Ben ona hep aşıkmışım. Ben onu; onu tanımadan önce de sevip kendim bellemişim. Kalbim her zaman bir boşluk bırakmış; onun yeri orada hep hazırmış zaten. O hep bendeymiş. Asırlar önceye dayanıyormuş onu öpüp kokladığım, sevip sarmaladığım; âşık olduğum tam da asırlar önceymiş.

Artık şaşırmıyordum. Gördüklerime, görebileceğim her şeye. Korkmamıştım, geçmişin bizi bir şekilde yarım bıraktığını artık biliyordum. Gözlerimle tanık olup görememiştim belki tüm o anı fakat ben hissediyordum. Taehyung; dün de yanımdaymış, asırlar önce de. Geleceğimde olacak mıydı bilmiyordum lakin ben onu deli gibi özlemiştim.

Üç gün geçmişti. Onun benden uzak dur demesinden ve sanki kaderin en garip cilvesi benimle dalga geçiyormuş gibi o gün onun asırlar önceki haliyle tanışmamdan bu yana üç gün geçmişti. Bilmiyordu o tüm bunları fakat ben onunla daha ne kadar tanışacağımı kestirememekle birlikte her tanıştığımda yeniden âşık olmaktan da vazgeçmeyecektim.

Ben ona her ihtimalde, her kaderde ve her tanışmada; yeniden, defalarca kez âşık olacaktım. Benim kaderim de Kim Taehyung'a her ihtimalde âşık olmaktı.

Bedenim ve ruhum onu istiyordu.

Ama ondan uzak durmamı da isteyen zihnim bu defa galip gelmişti.

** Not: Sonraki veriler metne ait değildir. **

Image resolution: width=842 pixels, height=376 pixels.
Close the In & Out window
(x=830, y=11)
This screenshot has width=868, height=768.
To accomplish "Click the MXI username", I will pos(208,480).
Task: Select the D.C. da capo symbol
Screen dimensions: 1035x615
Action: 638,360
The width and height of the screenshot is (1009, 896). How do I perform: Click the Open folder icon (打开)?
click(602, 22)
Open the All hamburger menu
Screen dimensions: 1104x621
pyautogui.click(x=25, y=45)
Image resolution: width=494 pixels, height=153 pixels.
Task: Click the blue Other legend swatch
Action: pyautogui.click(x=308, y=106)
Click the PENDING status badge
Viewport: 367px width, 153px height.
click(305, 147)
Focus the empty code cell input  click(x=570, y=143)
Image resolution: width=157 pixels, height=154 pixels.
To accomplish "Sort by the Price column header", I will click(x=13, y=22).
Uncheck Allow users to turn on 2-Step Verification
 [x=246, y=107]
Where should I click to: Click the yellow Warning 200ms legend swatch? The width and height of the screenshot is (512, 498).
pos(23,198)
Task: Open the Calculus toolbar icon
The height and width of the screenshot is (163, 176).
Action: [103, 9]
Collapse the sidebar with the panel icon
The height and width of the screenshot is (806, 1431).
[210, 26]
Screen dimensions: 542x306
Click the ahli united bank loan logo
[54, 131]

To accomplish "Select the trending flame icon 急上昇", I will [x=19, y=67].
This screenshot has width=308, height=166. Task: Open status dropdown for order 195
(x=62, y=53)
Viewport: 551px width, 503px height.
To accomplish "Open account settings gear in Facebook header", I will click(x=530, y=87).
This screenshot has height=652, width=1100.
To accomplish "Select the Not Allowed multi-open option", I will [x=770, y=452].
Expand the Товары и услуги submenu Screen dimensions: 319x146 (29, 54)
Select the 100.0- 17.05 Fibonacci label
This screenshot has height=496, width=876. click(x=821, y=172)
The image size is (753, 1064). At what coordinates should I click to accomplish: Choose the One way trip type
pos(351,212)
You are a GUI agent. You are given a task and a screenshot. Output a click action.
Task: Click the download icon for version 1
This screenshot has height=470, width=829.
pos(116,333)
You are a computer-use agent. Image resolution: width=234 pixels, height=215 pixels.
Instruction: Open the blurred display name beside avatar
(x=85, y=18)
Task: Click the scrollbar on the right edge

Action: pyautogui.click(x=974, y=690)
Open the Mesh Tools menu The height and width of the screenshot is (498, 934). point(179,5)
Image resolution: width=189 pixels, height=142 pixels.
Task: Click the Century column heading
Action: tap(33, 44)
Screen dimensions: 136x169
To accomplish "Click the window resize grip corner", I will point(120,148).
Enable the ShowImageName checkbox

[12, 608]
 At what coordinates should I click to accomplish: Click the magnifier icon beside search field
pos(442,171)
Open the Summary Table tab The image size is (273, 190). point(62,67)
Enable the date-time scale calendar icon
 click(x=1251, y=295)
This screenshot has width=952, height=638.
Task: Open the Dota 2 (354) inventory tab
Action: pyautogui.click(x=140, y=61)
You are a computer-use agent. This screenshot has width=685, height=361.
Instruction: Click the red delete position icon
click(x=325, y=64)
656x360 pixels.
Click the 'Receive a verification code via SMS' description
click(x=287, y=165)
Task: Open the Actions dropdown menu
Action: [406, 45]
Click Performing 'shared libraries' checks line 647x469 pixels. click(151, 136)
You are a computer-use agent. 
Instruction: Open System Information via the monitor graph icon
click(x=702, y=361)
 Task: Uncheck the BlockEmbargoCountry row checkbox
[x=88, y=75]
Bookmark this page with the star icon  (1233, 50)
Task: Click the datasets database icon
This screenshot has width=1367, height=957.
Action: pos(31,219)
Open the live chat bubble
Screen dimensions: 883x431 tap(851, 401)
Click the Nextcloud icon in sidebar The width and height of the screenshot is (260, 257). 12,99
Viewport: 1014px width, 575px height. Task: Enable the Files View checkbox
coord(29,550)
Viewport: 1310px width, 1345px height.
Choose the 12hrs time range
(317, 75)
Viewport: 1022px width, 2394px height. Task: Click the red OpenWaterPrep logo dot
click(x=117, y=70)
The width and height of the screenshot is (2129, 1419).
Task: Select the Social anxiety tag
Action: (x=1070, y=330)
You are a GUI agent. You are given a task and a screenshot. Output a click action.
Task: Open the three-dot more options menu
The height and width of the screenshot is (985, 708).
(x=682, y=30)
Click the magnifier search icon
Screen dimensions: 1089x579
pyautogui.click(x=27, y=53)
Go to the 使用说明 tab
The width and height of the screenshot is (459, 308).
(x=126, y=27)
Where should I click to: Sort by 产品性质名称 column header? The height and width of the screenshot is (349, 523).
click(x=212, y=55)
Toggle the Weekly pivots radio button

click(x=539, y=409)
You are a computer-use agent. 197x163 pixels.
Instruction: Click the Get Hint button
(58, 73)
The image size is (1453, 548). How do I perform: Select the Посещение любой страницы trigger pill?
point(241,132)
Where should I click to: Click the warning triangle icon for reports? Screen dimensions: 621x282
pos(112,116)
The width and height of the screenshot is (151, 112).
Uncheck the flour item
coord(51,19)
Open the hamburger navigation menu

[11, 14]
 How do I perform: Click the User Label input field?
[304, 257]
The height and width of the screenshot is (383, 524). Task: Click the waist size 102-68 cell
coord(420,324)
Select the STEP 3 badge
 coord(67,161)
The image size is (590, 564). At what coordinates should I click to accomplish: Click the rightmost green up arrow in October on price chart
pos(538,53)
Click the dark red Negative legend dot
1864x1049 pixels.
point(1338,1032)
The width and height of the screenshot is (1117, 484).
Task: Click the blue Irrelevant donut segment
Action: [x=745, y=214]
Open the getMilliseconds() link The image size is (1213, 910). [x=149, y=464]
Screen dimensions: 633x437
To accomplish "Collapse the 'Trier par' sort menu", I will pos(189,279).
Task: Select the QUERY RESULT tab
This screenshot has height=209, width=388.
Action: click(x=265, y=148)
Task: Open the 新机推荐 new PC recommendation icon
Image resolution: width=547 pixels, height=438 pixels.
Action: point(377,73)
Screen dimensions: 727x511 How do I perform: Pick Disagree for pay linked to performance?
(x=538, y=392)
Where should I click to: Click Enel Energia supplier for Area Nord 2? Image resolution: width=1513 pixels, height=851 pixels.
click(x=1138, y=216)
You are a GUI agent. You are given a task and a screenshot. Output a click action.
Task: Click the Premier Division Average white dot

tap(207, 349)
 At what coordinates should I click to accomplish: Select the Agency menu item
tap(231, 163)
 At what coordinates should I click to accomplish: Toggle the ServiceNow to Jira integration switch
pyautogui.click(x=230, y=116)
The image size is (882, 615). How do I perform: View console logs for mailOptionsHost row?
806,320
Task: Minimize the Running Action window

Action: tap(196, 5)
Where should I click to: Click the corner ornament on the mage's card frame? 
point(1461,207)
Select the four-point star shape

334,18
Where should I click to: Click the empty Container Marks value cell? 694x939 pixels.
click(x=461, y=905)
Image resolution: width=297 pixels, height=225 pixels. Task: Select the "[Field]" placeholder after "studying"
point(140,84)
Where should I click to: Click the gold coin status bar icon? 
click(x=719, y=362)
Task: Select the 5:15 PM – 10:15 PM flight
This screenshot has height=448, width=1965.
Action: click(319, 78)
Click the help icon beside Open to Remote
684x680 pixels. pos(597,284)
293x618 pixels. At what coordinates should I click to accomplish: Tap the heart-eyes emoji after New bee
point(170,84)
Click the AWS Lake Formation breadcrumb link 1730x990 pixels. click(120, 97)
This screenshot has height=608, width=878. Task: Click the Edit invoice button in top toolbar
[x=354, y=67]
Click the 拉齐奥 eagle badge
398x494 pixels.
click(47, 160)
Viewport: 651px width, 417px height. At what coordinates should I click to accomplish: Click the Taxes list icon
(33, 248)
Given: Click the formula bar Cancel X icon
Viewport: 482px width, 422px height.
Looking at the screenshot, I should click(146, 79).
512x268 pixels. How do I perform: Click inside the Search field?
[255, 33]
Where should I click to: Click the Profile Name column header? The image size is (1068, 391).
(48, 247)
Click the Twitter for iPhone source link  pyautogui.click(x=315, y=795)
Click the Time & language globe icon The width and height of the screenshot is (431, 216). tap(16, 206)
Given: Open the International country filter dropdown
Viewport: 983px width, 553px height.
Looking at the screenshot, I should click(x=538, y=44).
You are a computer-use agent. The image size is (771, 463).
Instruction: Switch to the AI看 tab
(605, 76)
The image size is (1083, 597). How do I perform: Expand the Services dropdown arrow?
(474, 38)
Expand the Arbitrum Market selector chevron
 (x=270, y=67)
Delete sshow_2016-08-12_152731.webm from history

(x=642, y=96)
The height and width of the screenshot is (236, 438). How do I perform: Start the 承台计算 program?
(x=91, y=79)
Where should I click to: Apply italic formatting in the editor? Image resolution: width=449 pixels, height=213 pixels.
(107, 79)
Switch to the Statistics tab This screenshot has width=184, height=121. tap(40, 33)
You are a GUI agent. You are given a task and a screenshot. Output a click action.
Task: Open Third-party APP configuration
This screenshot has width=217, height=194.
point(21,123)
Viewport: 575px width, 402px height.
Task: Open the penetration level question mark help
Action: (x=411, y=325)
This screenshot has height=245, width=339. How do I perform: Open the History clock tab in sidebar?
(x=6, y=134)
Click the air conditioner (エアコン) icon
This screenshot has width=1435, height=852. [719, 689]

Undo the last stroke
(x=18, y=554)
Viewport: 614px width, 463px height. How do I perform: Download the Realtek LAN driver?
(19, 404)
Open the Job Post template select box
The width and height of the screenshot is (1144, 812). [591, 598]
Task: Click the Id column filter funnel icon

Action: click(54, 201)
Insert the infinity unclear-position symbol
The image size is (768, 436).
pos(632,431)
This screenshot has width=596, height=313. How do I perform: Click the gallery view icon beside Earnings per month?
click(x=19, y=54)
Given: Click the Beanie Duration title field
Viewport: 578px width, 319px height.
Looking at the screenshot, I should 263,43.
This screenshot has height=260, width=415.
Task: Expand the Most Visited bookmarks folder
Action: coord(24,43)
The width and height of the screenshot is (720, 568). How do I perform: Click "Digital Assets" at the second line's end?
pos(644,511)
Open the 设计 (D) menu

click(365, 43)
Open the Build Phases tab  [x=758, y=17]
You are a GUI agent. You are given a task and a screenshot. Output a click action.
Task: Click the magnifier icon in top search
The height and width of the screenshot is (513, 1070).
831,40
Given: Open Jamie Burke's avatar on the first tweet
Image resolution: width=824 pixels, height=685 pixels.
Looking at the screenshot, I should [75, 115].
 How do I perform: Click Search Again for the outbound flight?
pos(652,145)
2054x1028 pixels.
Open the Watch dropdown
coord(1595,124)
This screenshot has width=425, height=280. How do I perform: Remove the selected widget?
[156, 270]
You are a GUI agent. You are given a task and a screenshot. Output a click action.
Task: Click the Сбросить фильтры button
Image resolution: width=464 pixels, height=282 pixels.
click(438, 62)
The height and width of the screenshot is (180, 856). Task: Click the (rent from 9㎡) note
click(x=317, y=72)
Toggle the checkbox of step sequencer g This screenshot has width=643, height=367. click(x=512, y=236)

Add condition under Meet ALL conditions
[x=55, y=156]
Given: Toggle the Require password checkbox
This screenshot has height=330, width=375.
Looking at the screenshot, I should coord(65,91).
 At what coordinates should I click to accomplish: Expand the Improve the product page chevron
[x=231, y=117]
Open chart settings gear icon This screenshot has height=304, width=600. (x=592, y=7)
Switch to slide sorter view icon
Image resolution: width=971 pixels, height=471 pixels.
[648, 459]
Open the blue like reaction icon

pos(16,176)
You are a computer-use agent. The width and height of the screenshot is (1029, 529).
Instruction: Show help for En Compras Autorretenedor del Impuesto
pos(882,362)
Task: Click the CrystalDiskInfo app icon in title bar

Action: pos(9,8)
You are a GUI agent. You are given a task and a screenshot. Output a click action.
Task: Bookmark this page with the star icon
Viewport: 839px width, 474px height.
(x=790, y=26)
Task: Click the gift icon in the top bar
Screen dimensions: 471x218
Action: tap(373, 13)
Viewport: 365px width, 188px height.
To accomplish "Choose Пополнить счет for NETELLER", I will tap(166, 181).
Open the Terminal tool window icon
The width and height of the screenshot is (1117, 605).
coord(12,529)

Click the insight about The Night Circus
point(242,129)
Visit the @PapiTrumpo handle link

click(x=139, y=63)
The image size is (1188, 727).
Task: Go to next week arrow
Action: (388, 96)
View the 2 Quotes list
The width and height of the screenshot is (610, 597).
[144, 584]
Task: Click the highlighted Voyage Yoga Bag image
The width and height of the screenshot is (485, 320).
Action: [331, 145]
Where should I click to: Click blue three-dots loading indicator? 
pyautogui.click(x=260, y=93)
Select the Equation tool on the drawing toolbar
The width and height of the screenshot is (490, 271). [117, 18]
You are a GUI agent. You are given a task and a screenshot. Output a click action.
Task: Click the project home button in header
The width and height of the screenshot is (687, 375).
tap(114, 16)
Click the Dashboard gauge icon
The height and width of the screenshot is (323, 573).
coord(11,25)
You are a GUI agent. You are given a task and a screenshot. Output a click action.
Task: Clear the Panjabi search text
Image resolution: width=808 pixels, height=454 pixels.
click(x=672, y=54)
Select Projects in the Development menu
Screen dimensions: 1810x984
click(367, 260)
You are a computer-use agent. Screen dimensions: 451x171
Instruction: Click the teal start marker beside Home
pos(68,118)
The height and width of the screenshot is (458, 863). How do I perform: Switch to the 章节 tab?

''Hayır, asla gelmem.'' Dedim son kez daha net bir ifadeyle. Jimin, benim canım arkadaşım saatlerdir karşıma geçmiş beni ikna etmeye çalışıyordu ve ben, Tanrım... onu cidden boğmak istiyordum. Sorgulamaktan başka bir halt yemiyordu ve ben başlamadan biten bir şeyi ona anlatmak istemiyordum.

''Sen neden birkaç gündür böylesin? Taehyung ile aranızda ne geçti sizin?'' dediğinde bu defa dayanamadım ve dikleşerek kollarımı göğsümde birleştirip kaşlarımı çattım. Pekâlâ, madem bir şeyler sorgulanıyordu benim de onu sorgulamam gereken bir şey vardı.

''Peki senin Yoongi ile aranda ne oluyor?'' dediğimde bu defa gerilen taraf o olmuştu. İkisinin arasında da bir boklar döndüğü belliydi fakat anlatmamıştı.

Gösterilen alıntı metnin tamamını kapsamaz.